Si les recettes pétrolières et gazières représentent entre 40 % et 60 % du budget de l’État en Algérie, le rapport souligne que la situation  « est encore plus critique en Libye ». L’engagement de l’Union européenne à atteindre la neutralité climatique à l’horizon 2050 et les récentes annonces de majors européennes d’atteindre «la neutralité carbone d’ici une vingtaine d’années pourraient fragiliser ces pays ». L’autre défi pour les trois pays, consiste en «la montée de la concurrence pour les intérêts économiques européens ».

D’autre part, le rapport bifurque sur la loi sur les hydrocarbures, précisant que «cette disposition législative est beaucoup plus favorable qu’auparavant pour les compagnies étrangères. Elle permet à l’Algérie d’afficher une fiscalité relativement similaire à celles d’autres pays pétroliers équivalents ». L’objectif, ajoute le même document, est «d’attirer des investissements étrangers indispensables pour relancer l’exploration et la production pétro-gazière du pays ».

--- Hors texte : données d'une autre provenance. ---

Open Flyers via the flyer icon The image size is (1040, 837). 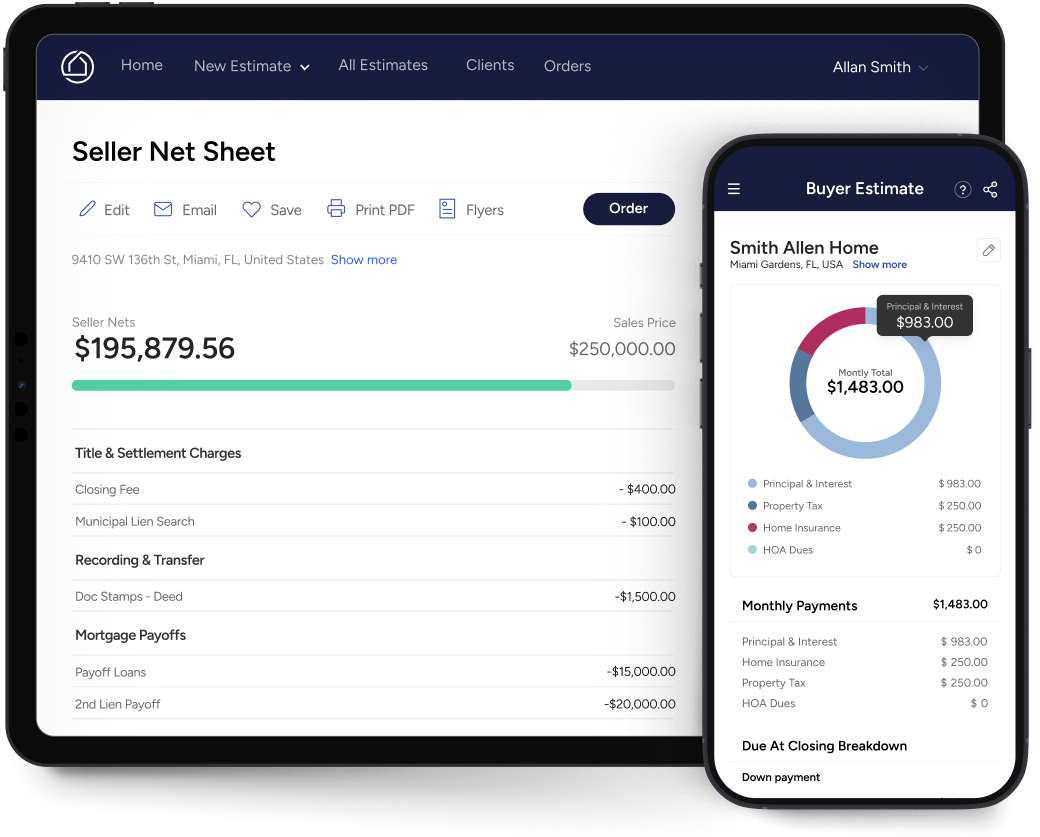tap(447, 209)
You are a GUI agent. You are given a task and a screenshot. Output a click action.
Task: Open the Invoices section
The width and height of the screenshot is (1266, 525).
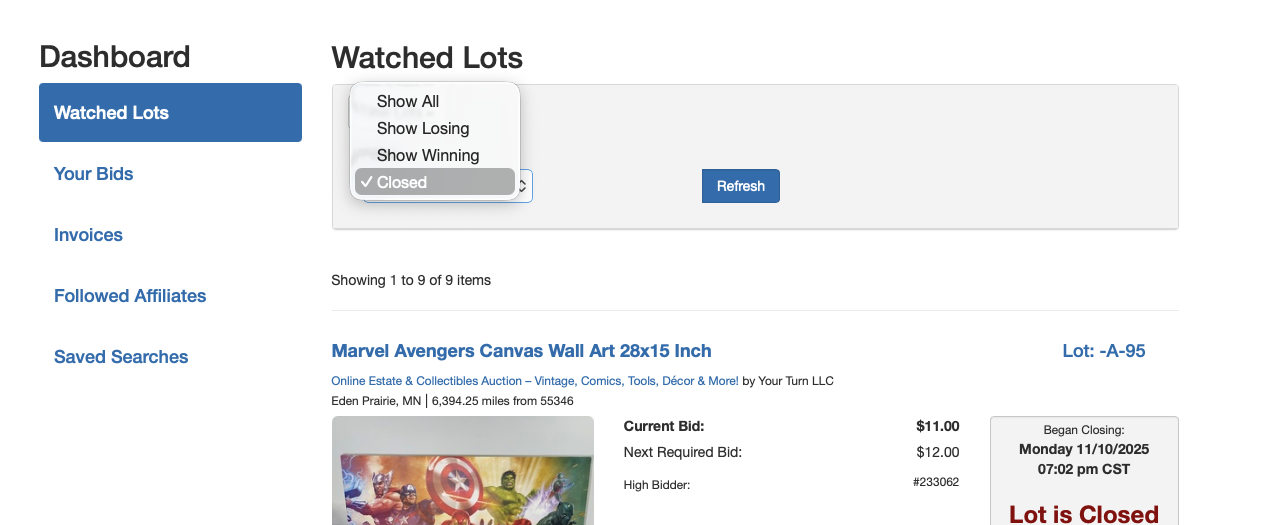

Aussi, le rapport relève, pour le cas de l’Algérie, une « hausse continue » de la consommation d’électricité et une production quasi exclusivement au Gaz. Ces deux aspects «représentent un enjeu crucial pour l’avenir de l’Algérie et son statut d’exportateur d’énergie. En effet, bien que la pandémie de Covid-19 ait temporairement interrompu la croissance continue de la demande d’électricité (-3 % en 2020 par rapport à 2019), le document précise que l’Algérie risque, en l’absence de « réforme sérieuse » du système de subventions actuellement en place sur l’énergie, de «continuer à consommer de plus en plus de gaz pour produire son électricité ».

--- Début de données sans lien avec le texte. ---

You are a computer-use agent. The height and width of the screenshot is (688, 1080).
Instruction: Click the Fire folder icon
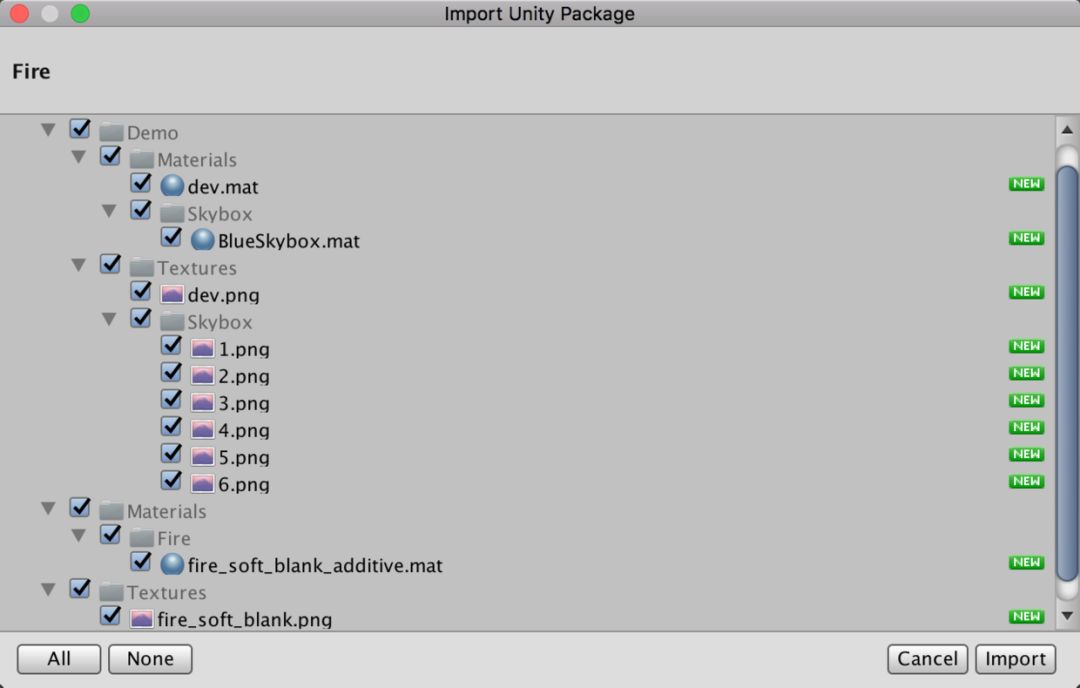141,538
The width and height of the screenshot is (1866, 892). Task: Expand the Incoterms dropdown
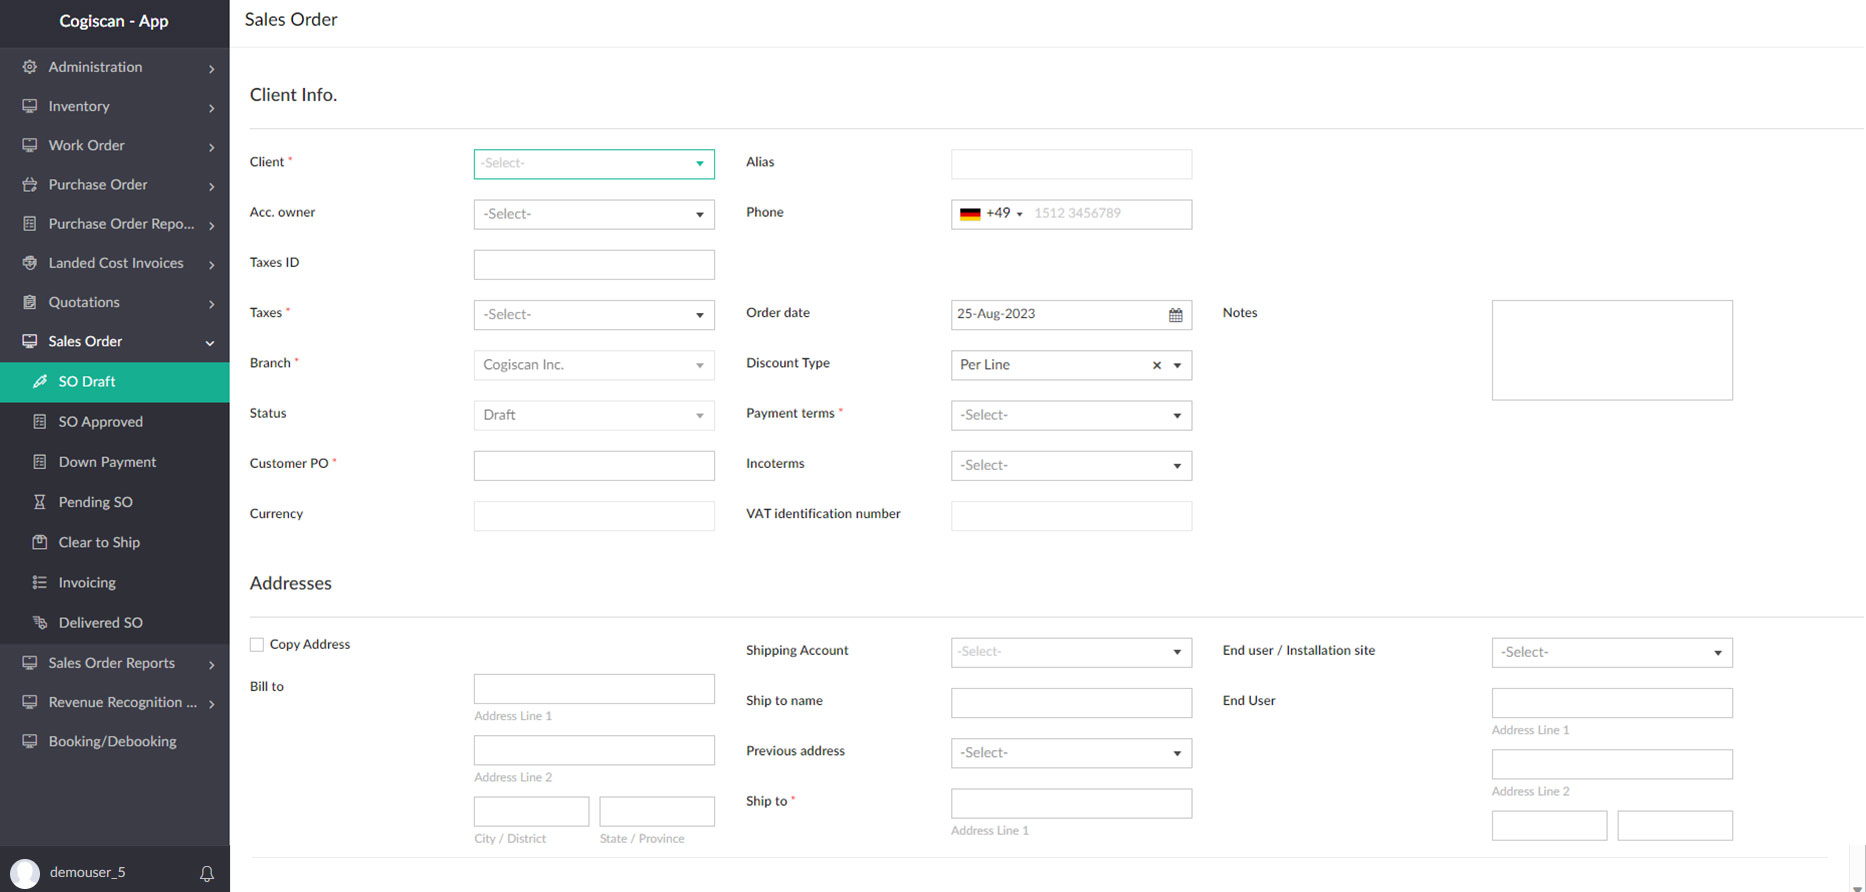(x=1070, y=465)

Or, «non seulement les subventions épuisent massivement les ressources financières de l’État, mais elles participent également à gonfler la demande d’électricité, dont une partie est simplement gaspillée ». Dans le même ordre d’idées, le rapport indique que «sans changement de politique tarifaire ou de mise en place de capacités de production d’électricité fonctionnant autrement qu’avec du gaz, la demande en gaz devrait augmenter de plus d’un tiers, par rapport aux niveaux actuels, d’ici 2035 ». Les énergies renouvelables, régulièrement mentionnées comme la solution alternative, « ne progressent que très lentement ».

Au volet de crise sanitaire liée au COVID-19, le document précise que la pandémie a «directement et durement impacté le secteur énergétique algérien, notamment sur «les projets en cours, lorsque les restrictions de circulation ont affecté la mobilité des employés et l’approvisionnement des équipements en pièces détachées, obligeant les opérateurs pétroliers et gaziers à suspendre ou ralentir leurs activités ».